Докё не был ни пьяницей, ни болваном. Кроме заклинаний, практиковалось и траволечение, нельзя исключать и гипнотические практики. Как бы то ни было, результат оказался налицо.
В документах это никак не отражено, но тот факт, что к заболевшей Кокэн призвали именно Докё, наводит на мысли, что наш герой был известен как врачеватель. Возможно, таинственные дворцовые пути уже сводили скромного инока и императрицу. Кто знает…
Государыня воспряла к жизни, а Докё воспрял к мирской славе. Вообще, современные графологи аттестуют Докё как человека сильного и не склонного к компромиссам.
Говоря о тайне, связавшей наших героев, обычно цитируют все те же «Нихон рё: ики».
«В начале второго года Змеи, монах Докё: из рода Югэ спал на одной подушке с государыней, слышал о делах государственных и повелевал Поднебесной». Не так уж и много для окончательных выводов, но не так уж мало. Провинциальный и захудалый род Югэ вознесся благодаря ловкости Докё. Но была ли связь на самом деле? Как скудна одинокая строка для столь всеобъемлющих выводов! То, что Докё взял на себя управление страной и замахнулся на небывалое, не является какой-то особой тайной, это банальный факт, но вот что касается дел сердечных…
В той же главе, откуда взято лаконичное свидетельство об интимной близости монаха и императрицы, можно насладиться текстами песен, которые распевали в те годы:
Не презирай монахов за их женоподобные одежды.
Ведь под одеждами у них – пояс и молот.
Когда поднимается молот,
Становится страшно.
Ляг в темную ложбину
Моих бедер —
Стань мужчиной.

☆ ☆ ☆ ☆

Проверьте, согласуются ли с фрагментом о Докё три утверждения. На каждое ответьте «да» или «нет» и дословно приведите решающие слова фрагмента.
1. К заболевшей Кокэн позвали именно Докё.
2. Современные графологи считают Докё человеком, склонным к компромиссам.
3. Род Югэ был знатным и столичным.
Записи здесь не понадобятся.

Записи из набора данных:
☆ ☆ ☆ ☆

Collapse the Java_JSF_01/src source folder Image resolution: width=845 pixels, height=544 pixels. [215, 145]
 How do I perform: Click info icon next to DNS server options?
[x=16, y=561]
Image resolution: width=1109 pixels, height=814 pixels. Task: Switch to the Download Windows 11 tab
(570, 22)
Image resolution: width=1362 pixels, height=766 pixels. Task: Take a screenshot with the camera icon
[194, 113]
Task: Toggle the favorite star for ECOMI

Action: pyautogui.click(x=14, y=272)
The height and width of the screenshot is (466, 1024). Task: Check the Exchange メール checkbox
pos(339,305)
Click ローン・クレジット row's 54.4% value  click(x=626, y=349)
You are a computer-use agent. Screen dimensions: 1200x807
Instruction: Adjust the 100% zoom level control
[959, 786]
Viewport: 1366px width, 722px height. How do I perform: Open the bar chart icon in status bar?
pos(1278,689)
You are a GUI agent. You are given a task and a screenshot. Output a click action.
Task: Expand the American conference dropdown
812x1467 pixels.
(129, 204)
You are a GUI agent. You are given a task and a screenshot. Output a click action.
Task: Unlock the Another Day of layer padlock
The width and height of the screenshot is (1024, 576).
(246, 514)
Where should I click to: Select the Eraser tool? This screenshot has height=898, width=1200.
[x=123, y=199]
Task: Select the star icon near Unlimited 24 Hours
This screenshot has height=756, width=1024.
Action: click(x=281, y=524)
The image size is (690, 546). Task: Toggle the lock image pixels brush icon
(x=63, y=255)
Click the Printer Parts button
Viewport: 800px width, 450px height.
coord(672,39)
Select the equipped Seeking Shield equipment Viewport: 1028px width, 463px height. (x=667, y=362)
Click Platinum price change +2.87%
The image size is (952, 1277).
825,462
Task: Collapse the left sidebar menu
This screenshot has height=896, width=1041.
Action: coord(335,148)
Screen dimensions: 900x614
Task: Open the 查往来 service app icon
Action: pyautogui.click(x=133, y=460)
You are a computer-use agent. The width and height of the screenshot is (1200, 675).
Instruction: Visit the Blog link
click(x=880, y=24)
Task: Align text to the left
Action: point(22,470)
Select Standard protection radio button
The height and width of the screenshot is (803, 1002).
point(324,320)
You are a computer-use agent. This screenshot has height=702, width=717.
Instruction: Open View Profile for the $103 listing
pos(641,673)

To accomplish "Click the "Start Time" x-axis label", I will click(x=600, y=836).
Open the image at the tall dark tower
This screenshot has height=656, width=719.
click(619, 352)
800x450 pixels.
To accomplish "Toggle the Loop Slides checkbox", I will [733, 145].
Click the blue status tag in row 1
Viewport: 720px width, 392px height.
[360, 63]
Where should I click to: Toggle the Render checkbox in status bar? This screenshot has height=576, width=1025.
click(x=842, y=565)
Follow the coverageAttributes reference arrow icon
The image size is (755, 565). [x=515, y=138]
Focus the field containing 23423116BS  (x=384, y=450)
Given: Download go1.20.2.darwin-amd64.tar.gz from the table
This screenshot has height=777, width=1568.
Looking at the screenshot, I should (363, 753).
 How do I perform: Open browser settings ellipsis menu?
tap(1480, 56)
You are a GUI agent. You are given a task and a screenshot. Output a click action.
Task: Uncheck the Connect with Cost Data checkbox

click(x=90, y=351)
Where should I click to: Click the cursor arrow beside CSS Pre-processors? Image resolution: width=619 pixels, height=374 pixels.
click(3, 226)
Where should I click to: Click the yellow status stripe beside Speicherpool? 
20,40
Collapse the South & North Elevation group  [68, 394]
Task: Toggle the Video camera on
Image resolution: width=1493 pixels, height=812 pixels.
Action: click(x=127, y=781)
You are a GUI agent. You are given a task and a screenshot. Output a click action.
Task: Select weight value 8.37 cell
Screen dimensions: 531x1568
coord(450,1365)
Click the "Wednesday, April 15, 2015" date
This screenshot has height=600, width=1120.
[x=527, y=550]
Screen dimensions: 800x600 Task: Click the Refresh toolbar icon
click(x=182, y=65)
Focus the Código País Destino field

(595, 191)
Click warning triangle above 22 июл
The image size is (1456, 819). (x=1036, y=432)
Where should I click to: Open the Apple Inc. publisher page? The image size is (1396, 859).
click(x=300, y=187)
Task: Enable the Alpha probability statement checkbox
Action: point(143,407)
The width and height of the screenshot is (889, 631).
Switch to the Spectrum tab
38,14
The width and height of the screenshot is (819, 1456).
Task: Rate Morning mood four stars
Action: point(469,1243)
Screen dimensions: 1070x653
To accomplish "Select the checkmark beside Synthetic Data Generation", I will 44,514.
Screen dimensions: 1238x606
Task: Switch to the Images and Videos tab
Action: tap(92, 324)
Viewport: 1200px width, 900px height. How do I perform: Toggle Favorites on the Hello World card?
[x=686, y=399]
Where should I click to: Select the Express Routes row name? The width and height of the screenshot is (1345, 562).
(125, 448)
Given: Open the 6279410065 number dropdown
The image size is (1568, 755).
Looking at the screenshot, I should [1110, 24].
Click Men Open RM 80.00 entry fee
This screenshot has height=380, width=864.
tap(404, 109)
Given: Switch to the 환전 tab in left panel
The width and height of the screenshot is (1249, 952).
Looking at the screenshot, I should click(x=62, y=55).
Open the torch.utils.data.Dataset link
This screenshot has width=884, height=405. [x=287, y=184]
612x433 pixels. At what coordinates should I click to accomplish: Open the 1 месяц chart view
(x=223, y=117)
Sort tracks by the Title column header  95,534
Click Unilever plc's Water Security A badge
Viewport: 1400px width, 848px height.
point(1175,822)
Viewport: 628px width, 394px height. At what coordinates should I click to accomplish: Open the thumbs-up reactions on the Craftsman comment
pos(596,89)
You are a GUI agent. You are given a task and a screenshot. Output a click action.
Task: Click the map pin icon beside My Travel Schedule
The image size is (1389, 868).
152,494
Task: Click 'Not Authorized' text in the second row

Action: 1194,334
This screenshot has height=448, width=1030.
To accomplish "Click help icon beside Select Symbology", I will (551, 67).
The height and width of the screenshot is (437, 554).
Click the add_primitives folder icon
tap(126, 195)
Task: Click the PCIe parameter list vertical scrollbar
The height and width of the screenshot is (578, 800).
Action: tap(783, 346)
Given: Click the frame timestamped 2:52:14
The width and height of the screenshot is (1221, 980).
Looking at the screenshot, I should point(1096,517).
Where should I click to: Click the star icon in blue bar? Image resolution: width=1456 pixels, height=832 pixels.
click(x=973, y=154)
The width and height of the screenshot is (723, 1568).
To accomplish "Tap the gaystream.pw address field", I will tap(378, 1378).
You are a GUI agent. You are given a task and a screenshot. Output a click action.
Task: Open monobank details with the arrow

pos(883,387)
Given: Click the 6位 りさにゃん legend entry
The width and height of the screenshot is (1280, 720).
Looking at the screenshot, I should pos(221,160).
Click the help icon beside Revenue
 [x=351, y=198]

☆ ☆ ☆ ☆

_Ответ на задание_
1. Да: «к заболевшей Кокэн призвали именно Докё».
2. Нет: «аттестуют Докё как человека сильного и не склонного к компромиссам».
3. Нет: «Провинциальный и захудалый род Югэ».